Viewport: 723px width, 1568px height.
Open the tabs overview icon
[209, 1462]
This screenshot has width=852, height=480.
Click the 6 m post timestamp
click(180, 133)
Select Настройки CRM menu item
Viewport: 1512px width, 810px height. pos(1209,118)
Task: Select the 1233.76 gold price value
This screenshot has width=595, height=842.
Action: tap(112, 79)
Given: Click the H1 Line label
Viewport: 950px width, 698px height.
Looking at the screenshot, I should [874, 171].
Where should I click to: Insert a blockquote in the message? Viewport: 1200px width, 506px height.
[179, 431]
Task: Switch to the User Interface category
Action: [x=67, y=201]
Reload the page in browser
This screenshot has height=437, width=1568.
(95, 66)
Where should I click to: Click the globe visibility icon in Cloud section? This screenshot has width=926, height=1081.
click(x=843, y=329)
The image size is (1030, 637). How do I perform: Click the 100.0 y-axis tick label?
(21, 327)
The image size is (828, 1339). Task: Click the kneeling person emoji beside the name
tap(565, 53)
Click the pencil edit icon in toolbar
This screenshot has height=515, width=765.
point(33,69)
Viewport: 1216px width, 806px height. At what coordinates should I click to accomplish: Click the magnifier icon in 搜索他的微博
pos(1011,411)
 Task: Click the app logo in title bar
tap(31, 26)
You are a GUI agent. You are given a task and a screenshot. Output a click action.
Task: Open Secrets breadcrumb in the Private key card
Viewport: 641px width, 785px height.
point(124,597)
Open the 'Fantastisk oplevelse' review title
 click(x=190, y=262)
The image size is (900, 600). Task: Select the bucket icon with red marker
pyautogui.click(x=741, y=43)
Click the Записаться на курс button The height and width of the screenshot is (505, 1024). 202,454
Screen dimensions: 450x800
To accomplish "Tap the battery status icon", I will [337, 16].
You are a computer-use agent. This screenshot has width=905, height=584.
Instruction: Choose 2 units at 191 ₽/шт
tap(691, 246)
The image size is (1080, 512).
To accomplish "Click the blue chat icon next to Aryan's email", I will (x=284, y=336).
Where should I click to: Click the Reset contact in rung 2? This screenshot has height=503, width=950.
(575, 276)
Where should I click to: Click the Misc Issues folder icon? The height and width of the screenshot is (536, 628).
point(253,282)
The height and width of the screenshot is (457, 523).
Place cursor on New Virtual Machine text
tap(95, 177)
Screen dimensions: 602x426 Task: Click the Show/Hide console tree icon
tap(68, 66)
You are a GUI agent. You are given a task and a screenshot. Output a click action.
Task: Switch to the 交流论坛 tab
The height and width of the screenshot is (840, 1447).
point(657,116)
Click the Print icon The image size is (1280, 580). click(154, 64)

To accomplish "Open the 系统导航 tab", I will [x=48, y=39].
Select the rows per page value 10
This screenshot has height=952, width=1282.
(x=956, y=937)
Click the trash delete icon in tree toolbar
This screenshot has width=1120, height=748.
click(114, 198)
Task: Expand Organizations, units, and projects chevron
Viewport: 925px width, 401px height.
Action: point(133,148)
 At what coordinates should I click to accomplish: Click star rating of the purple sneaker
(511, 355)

+-------+

* **Exercise instructions**
For every line of the material above that contains the word "will", show the line.

* **Expected answer**
To accomplish "Tap the battery status icon", I will [337, 16].
To accomplish "Click the blue chat icon next to Aryan's email", I will (x=284, y=336).
To accomplish "Open the 系统导航 tab", I will [x=48, y=39].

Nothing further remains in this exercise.